━━━ THE INPUT ━━━

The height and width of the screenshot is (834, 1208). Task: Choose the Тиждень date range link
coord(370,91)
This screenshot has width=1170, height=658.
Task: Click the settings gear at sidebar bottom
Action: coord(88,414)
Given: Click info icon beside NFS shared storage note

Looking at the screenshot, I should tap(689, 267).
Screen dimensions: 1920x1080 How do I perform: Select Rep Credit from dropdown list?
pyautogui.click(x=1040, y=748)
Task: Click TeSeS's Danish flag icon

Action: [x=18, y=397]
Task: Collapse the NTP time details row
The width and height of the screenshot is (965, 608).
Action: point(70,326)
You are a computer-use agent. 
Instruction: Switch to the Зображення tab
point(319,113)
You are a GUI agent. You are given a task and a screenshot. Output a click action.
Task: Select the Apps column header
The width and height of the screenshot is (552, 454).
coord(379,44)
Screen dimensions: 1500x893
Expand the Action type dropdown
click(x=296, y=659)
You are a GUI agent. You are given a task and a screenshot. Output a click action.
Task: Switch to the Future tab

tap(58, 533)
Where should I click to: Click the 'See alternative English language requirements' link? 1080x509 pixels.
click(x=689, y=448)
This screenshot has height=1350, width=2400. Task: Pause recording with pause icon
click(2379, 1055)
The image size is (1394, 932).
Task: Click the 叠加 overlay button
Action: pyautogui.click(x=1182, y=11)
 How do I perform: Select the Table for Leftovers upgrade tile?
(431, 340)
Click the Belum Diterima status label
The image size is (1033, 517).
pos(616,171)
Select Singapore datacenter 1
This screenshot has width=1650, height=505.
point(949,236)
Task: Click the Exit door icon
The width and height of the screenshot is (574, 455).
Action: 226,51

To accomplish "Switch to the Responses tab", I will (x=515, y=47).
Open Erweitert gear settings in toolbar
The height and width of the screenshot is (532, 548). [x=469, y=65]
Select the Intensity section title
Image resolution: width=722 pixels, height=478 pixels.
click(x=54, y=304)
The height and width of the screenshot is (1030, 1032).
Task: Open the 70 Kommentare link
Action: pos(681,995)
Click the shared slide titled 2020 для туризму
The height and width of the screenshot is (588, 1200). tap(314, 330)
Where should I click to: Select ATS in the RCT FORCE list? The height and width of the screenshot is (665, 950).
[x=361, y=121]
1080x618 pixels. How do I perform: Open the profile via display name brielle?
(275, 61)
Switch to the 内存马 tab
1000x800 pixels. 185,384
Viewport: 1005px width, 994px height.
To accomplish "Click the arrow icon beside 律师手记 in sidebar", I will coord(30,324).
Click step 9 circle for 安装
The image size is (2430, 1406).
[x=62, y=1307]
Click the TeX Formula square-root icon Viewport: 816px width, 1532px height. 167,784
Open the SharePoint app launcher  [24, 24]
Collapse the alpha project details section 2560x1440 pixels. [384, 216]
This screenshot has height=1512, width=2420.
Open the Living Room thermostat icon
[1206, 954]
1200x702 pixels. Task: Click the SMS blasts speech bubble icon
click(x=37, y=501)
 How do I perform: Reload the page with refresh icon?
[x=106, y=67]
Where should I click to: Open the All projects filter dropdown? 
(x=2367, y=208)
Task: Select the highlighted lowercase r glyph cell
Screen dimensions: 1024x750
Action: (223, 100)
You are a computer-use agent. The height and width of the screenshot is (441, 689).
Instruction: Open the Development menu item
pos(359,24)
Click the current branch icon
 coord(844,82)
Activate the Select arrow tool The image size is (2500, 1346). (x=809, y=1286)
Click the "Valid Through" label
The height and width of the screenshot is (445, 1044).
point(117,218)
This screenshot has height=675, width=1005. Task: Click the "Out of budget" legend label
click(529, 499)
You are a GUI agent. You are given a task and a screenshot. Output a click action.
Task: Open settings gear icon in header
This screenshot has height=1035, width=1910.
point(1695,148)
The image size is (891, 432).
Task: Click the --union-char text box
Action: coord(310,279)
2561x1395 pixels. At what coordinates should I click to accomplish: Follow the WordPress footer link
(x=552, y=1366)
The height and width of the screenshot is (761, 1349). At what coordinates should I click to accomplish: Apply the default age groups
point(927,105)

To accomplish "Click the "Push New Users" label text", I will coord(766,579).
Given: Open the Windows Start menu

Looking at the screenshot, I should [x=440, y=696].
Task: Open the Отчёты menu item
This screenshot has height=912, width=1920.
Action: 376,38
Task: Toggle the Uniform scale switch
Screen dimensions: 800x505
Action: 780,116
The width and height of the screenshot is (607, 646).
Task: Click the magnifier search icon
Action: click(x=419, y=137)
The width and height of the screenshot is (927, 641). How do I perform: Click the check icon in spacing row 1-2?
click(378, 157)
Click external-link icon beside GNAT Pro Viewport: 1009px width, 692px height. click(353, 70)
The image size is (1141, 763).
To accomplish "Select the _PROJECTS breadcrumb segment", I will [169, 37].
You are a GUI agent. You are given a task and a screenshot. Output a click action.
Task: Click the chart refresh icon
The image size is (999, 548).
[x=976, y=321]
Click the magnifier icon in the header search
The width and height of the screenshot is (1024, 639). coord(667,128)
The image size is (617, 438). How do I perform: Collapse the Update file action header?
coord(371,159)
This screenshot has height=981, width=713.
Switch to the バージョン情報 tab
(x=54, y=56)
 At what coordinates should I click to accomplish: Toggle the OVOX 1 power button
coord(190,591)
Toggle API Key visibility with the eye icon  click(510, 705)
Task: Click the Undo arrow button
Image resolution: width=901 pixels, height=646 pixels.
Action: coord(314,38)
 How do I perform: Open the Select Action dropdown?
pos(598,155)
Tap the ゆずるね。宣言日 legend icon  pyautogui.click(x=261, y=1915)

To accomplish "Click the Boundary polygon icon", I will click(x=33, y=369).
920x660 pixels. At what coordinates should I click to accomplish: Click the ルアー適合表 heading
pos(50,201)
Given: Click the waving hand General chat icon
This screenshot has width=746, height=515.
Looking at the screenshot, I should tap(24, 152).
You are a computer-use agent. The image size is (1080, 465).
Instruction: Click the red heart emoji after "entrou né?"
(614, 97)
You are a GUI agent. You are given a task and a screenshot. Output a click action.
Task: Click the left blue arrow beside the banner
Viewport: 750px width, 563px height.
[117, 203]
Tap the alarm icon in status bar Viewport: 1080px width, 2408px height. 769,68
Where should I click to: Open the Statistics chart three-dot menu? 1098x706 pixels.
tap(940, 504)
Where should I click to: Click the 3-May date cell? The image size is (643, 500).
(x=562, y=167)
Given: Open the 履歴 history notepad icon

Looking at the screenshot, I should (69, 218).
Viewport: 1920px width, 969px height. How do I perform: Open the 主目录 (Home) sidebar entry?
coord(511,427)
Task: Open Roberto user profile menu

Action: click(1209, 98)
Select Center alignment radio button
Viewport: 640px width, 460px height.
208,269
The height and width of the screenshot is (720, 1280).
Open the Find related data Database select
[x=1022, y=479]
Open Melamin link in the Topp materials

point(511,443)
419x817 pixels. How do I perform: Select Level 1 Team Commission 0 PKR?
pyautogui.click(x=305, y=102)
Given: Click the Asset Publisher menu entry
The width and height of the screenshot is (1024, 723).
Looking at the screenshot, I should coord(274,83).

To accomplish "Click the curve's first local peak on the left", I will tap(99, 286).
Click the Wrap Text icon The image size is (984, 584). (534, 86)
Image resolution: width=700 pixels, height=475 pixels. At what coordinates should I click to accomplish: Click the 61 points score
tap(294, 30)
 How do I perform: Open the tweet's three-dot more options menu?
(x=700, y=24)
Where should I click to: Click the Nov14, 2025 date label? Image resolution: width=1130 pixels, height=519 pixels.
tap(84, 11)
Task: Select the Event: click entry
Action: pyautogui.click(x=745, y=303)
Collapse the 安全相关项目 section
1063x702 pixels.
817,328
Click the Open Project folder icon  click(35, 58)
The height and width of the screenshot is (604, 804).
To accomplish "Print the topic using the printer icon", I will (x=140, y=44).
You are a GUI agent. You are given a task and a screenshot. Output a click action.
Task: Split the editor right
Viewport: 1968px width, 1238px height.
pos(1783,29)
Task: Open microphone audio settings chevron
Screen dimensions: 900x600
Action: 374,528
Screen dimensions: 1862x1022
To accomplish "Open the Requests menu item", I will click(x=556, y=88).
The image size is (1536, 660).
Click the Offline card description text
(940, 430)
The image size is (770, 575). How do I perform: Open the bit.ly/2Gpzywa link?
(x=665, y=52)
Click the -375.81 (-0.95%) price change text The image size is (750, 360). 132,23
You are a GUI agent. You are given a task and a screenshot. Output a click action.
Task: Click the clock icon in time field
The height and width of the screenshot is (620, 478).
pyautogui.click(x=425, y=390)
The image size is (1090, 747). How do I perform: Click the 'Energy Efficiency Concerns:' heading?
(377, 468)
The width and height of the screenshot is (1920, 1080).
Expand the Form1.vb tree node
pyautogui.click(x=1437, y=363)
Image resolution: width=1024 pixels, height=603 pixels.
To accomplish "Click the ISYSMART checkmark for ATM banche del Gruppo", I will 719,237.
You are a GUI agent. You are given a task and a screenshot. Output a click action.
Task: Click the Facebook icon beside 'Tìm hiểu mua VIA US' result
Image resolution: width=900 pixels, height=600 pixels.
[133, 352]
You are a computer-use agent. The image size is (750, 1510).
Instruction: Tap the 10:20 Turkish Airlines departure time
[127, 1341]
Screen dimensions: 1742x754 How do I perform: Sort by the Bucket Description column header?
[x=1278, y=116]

━━━

> [EXERCISE] Express the lines of the listing between the line holding "This screenshot has height=675, width=1005." and the line holding "(x=54, y=56)", inclusive, as a JSON list of strings, one per line, omitting blank lines.

> [THE REPLY]
[
  "This screenshot has height=675, width=1005. Task: Click the \"Out of budget\" legend label",
  "click(529, 499)",
  "You are a GUI agent. You are given a task and a screenshot. Output a click action.",
  "Task: Open settings gear icon in header",
  "This screenshot has height=1035, width=1910.",
  "point(1695,148)",
  "The image size is (891, 432).",
  "Task: Click the --union-char text box",
  "Action: coord(310,279)",
  "2561x1395 pixels. At what coordinates should I click to accomplish: Follow the WordPress footer link",
  "(x=552, y=1366)",
  "The height and width of the screenshot is (761, 1349). At what coordinates should I click to accomplish: Apply the default age groups",
  "point(927,105)",
  "To accomplish \"Click the \"Push New Users\" label text\", I will coord(766,579).",
  "Given: Open the Windows Start menu",
  "Looking at the screenshot, I should [x=440, y=696].",
  "Task: Open the Отчёты menu item",
  "This screenshot has height=912, width=1920.",
  "Action: 376,38",
  "Task: Toggle the Uniform scale switch",
  "Screen dimensions: 800x505",
  "Action: 780,116",
  "The width and height of the screenshot is (607, 646).",
  "Task: Click the magnifier search icon",
  "Action: click(x=419, y=137)",
  "The width and height of the screenshot is (927, 641). How do I perform: Click the check icon in spacing row 1-2?",
  "click(378, 157)",
  "Click external-link icon beside GNAT Pro Viewport: 1009px width, 692px height. click(353, 70)",
  "The image size is (1141, 763).",
  "To accomplish \"Select the _PROJECTS breadcrumb segment\", I will [169, 37].",
  "You are a GUI agent. You are given a task and a screenshot. Output a click action.",
  "Task: Click the chart refresh icon",
  "The image size is (999, 548).",
  "[x=976, y=321]",
  "Click the magnifier icon in the header search",
  "The width and height of the screenshot is (1024, 639). coord(667,128)",
  "The image size is (617, 438). How do I perform: Collapse the Update file action header?",
  "coord(371,159)",
  "This screenshot has height=981, width=713.",
  "Switch to the バージョン情報 tab",
  "(x=54, y=56)"
]